Possible Duplicate:
Bitwise and in place of modulus operator
Can someone explain the rationale that makes both expressions equivalents? I know it only works because 64 is a power of two, but how can I logically or mathematically go from division to bitwise and?
The operation x % 64
returns the remainder when x
is divided by 64, which (assuming x>0) must be a number between 0 and 63. Let's look at this in binary:
63dec = 0011 1111b
64dec = 0100 0000b
You can see that the binary representation of any multiple of 64 must end with 6 zeroes. So the remainder when dividing any number by 64 is the original number, with all of the bits removed except for the 6 rightmost ones.
If you take the bitwise AND of a number with 63, the result is exactly those 6 bits.
Each time you do a bit-shift this is the same as dividing by two.
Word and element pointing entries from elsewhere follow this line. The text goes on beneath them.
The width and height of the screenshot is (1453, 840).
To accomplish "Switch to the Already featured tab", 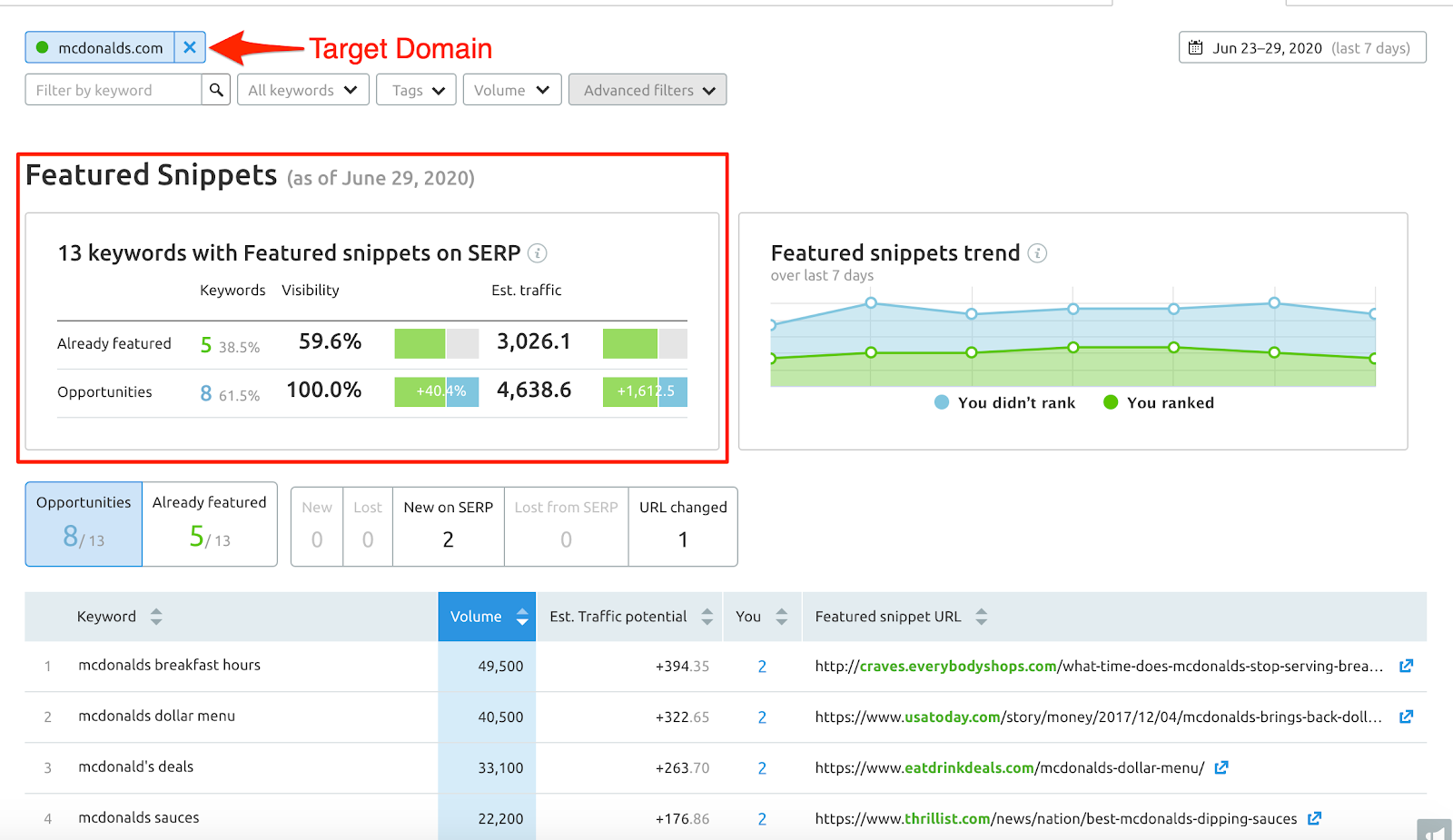I will point(209,524).
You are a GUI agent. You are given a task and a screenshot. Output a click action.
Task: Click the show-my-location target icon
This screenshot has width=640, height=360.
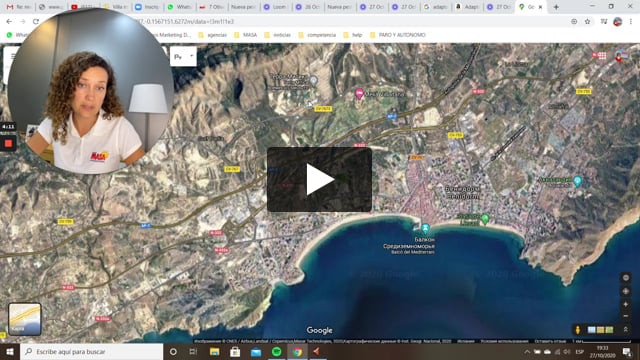click(625, 291)
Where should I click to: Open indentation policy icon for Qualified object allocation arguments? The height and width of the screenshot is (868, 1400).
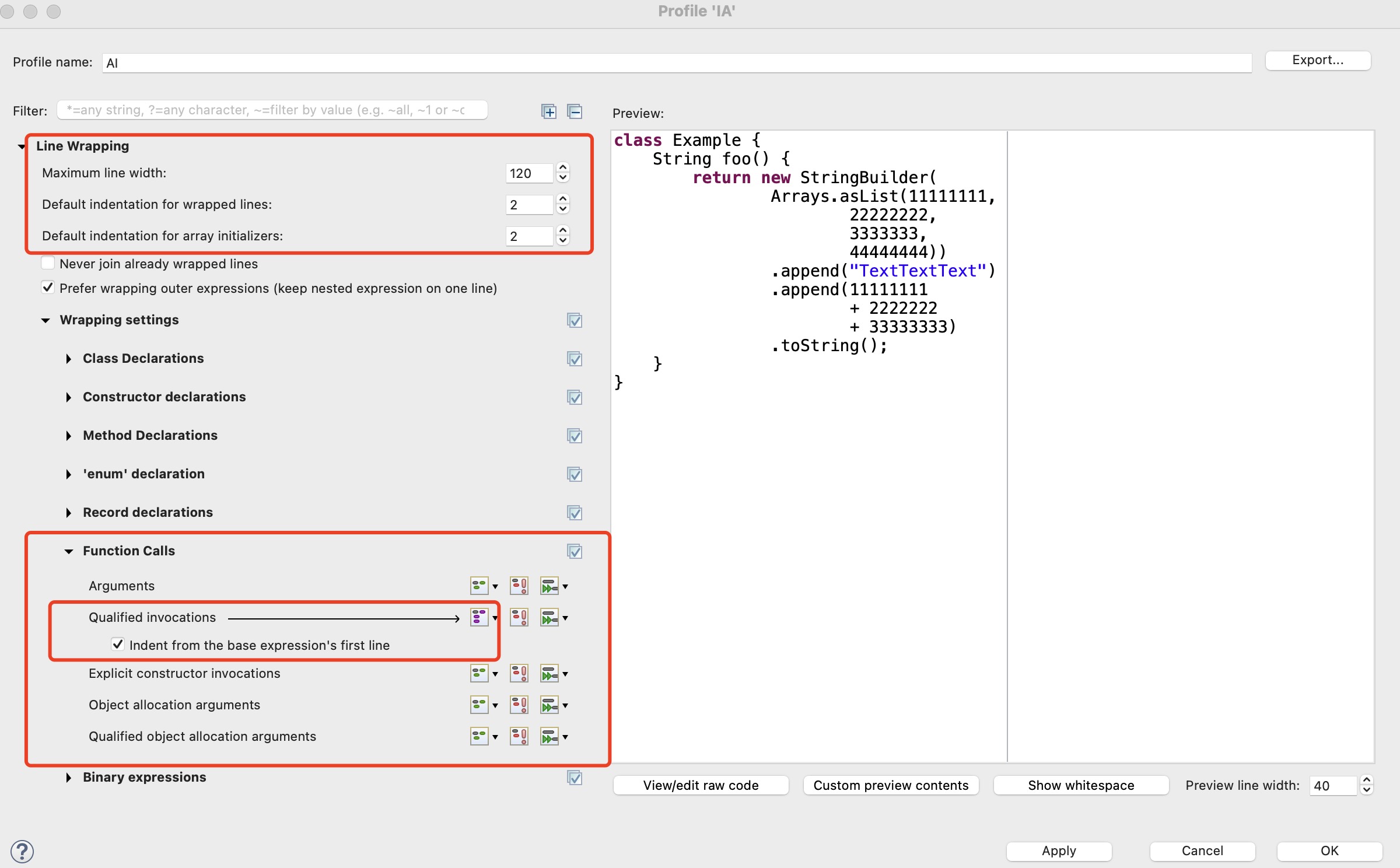550,737
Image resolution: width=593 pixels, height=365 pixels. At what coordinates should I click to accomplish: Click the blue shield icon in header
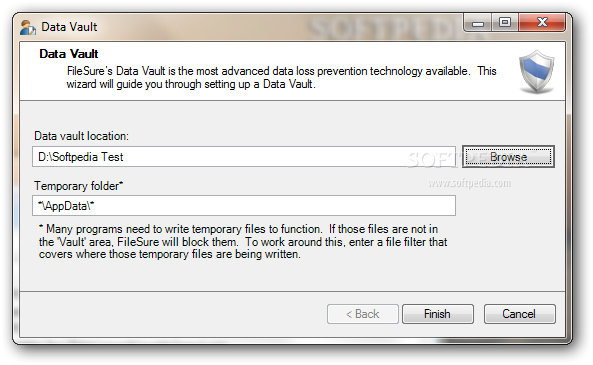[537, 72]
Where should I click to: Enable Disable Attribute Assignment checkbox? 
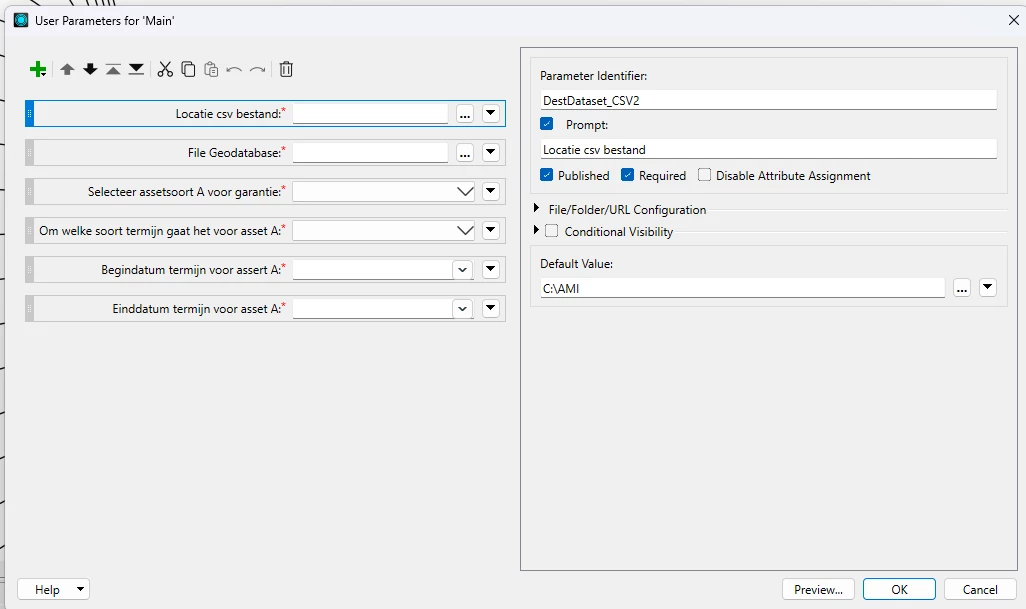[x=704, y=175]
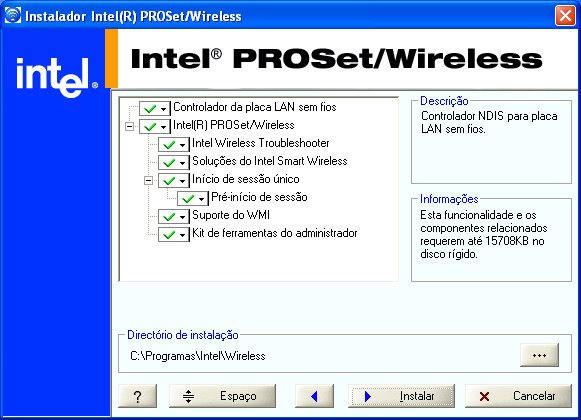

This is because a binary representation is base 2. It is the same way that removing the 3 from 123 in base 10 gives you 12, and that is like dividing 123 by 10.
% is the mod operator, which means the remainder of a division. 64 is 2 to the sixth power, so dividing by 64 is like shifting out six bits. The remainder of the division is those six bits that you shifted out. You can find the value of the six bits by doing a bitwise-and with only the lower six bits set, which is 63.
first one gives the remainder.
second one is short-circuit ( bit wise AND).
in bit wise AND, 63(in binary is 111111) so whatever is on LHS (x) is anded, resulting in same except the MSB. Ans so is the case with % with 64( binary 100000), divides and MSB remains the same.